It wasnt that time that blew the vein or the time when she had to give it to me overnight but they just kept pumping me full of benadryl my neck btw was red and itchy with oral benadryl that one time, so they gave me IV benadryl ...this was the time after the body rash....the swelling of my neck occurred after the IV benadryl...you think that would have stopped the reaction I told the resident about
it he said well we will do it again and if you react I want to see it freaking moron sure Ill have another severe allergic reaction just so you can see what one looks like felt like telling me why dont you sit here during the whole darn infusion with an epi pen ready if you want to see me react to it. And yes I had my vanco infusion again on thanksgiving morning after the infusion I showed them how swollen my wrist was they stopped all fluids at that point since I was going home but left the iv in for pain meds...they burned like crazy since yet again the vanco blew my vein.

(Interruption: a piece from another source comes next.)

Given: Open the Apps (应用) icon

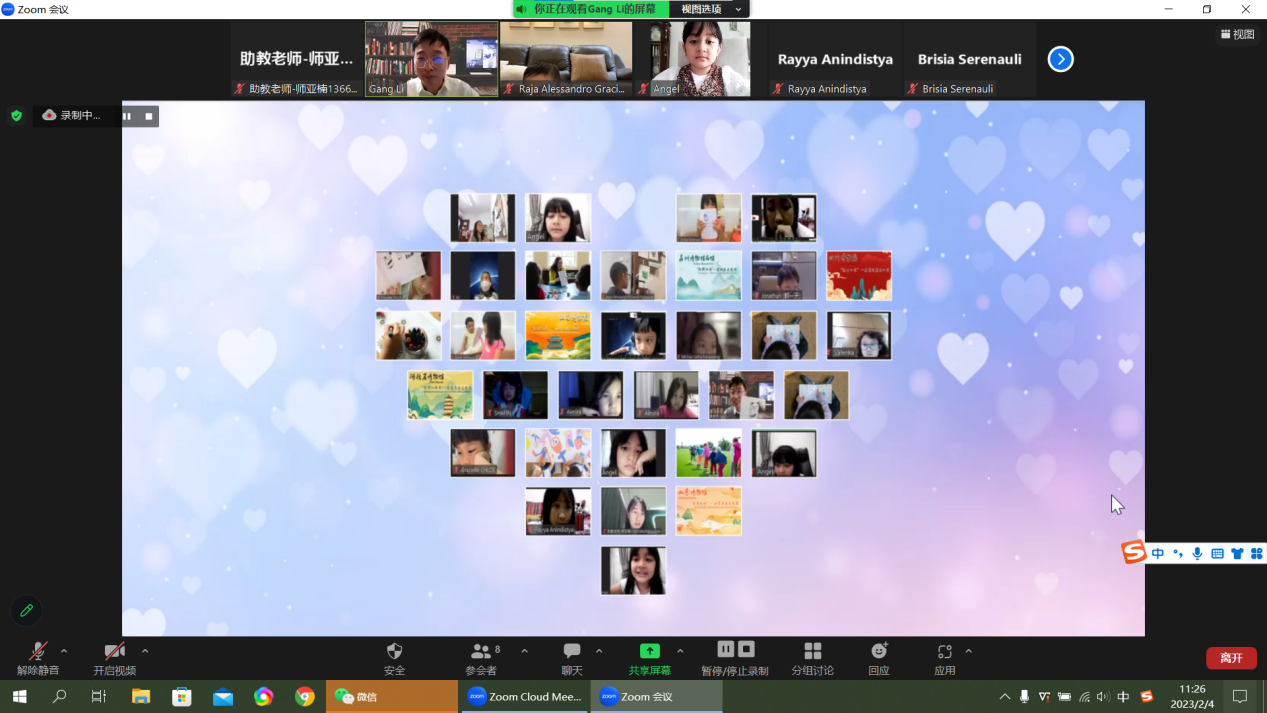Looking at the screenshot, I should point(944,652).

Just be careful with new meds no matter what type they are notice any differences you may feel. I was on lexapro before and i was itchy at bedtime and finally figured out that was what was different in my regimen...I was on high doses of pred at that time too...the itchyness actually kept me awake at night and I take benadryl every night and pretty much always have in addition to script
allergy meds and to think I was on pred then when I had the reaction to lexapro. I didnt have a reaction to vanco back in Feb/March but I was on pred IV at the time but in the past I had a reaction to it...what ever happens just beware of new meds and drug interactions. Make sure to get some heavy duty sunblock for your vacation especially with those ABs plus pretty much any CD med makies you ultra sensitive to the sun as do many other meds
Dx with Crohn's 1987, symptoms as early as 1984.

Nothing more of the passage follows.